• L’après 11 novembre de Félicien Le Goaster et  Jean-Marie Ernot

       Lundi 11 novembre 1918. Le ciel est couvert. Il ne faisait pas chaud à l’heure de la traite. Chacun vaque à ses occupations quand soudain, sur les coups de 11 h,  les cloches des alentours se mettent à sonner. Il n’en faut pas plus pour comprendre que cette fois la guerre est finie. Depuis une semaine le mot armistice a été dans toutes les conversations. Au cœur des prières, la veille. Armistice ! Le mot n’est guère d’usage en breton. A Kermouster, sur la place du Crec’h, devant l’école, on crie plutôt « Trec’h ! Trec’h » ou « Ar peuc’h ! Ar peuc’h ! ». « Victoire ! ». « La paix ! ». Sans plus attendre, les charrettes sortent de la grange. Il faut aller au bourg, à Lanmodez, à Lézardrieux, pour en savoir un peu plus. Pour s’assurer qu’on ne rêve pas. Si! Si ! Il n’y a plus de doute, on en a fini avec cette guerre. L’Allemand, le Bosche n’a eu que ce qu’il méritait. Les morts sont vengés. Enfin !

       C’est ce qui a dû vraisemblablement se dire et se passer ce jour là. Vraisemblablement, car il ne reste aucune trace écrite, dans le hameau, de cette journée ô combien mémorable. La cloche de la chapelle n’aura certainement pas  tardé à joindre son chant à celles des autres villages. La cloche ! C’est ce qu’on a de mieux sous la main pour clamer sa joie. On peut même penser que les bateaux qui transitaient, à ce moment là, dans l’estuaire du Trieux, ont fait sonner la corne de brume.

       Ce lundi 11 novembre 1918 aura été à Kermouster, comme dans tout le pays, un jour de liesse, même si remontera simultanément le souvenir douloureux de ces jours où l’on a vu venir le maire annoncer la mort d’un fils, d’un mari, d’un père. Mais il y avait aussi l’espoir de voir enfin revenir ces autres pères, fils ou oncles encore sous les drapeaux.

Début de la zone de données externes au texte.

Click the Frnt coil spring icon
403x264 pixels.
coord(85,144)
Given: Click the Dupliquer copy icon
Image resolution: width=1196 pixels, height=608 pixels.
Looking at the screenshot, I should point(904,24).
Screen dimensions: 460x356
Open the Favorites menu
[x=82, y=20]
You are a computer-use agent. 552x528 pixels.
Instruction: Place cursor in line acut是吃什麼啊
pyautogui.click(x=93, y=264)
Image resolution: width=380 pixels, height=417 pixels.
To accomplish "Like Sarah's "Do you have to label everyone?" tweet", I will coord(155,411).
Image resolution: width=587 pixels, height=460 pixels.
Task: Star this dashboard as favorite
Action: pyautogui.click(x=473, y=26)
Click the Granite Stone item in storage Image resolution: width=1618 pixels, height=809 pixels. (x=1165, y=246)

Eux, ils ont eu la chance de ne pas tomber au champ d’honneur. Bravo aux vainqueurs ! L’anticyclone qui régnait au dessus des champs a soulevé un vent de fierté. La guerre était finie ! Bien finie ?

        C’est de cela qu’on est alors persuadé. L’heure n’est pas à discourir sur le sens de ce mot armistice qui sort tout droit du jargon militaire. Non ! C’est bien d’une victoire qu’il s’agit.

        « Chère sœur.

    Mille souhaits et bons souvenirs d’Alsace. En route pour (…), grisé par l’accueil enthousiastmé des habitants les troupes françaises. Guirlandes, drapeaux, bals et chants français, en notre honneur.

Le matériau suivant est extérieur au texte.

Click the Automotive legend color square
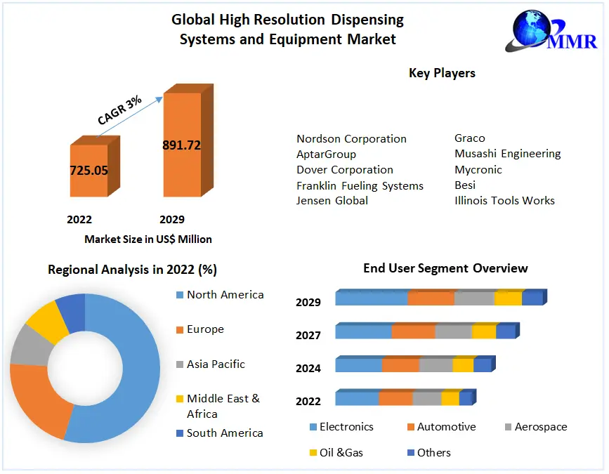This screenshot has height=474, width=609. pyautogui.click(x=410, y=428)
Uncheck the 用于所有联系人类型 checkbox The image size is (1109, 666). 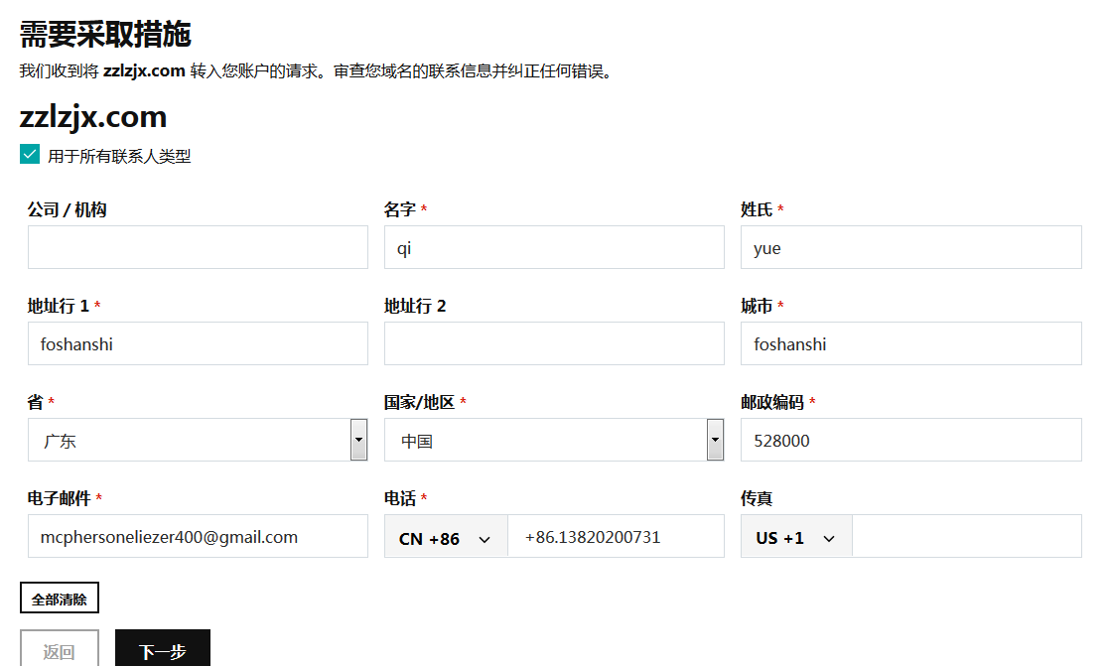click(30, 155)
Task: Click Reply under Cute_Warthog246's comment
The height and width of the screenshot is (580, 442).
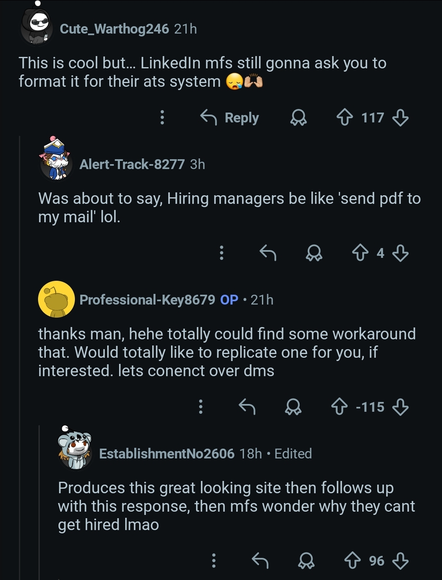Action: click(230, 118)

    Enfin, c’est le jour de gloire si longtemps espéré. Le bonjour des camarades indiqués en attendant la revoyure.

    Par ailleurs pas d’extra. La neige blanchit les hautes cimes de ces contrées. Froid vif.

    Cordialement à vous. »

        A Hirson, au cœur de la Thiérache, un terroir que se partagent cette région du nord-est avec les provinces belges de Hainaut et de Namur, Félicien Le Goaster se contrefiche pas mal du temps qu’il fait. C’est ce que laisse à penser ces quelques mots couchés au dos d’une carte postale qu’il adresse à sa sœur Pauline Bastard, huit jours après avoir appris que l’ennemi en appelait au cessez-le-feu..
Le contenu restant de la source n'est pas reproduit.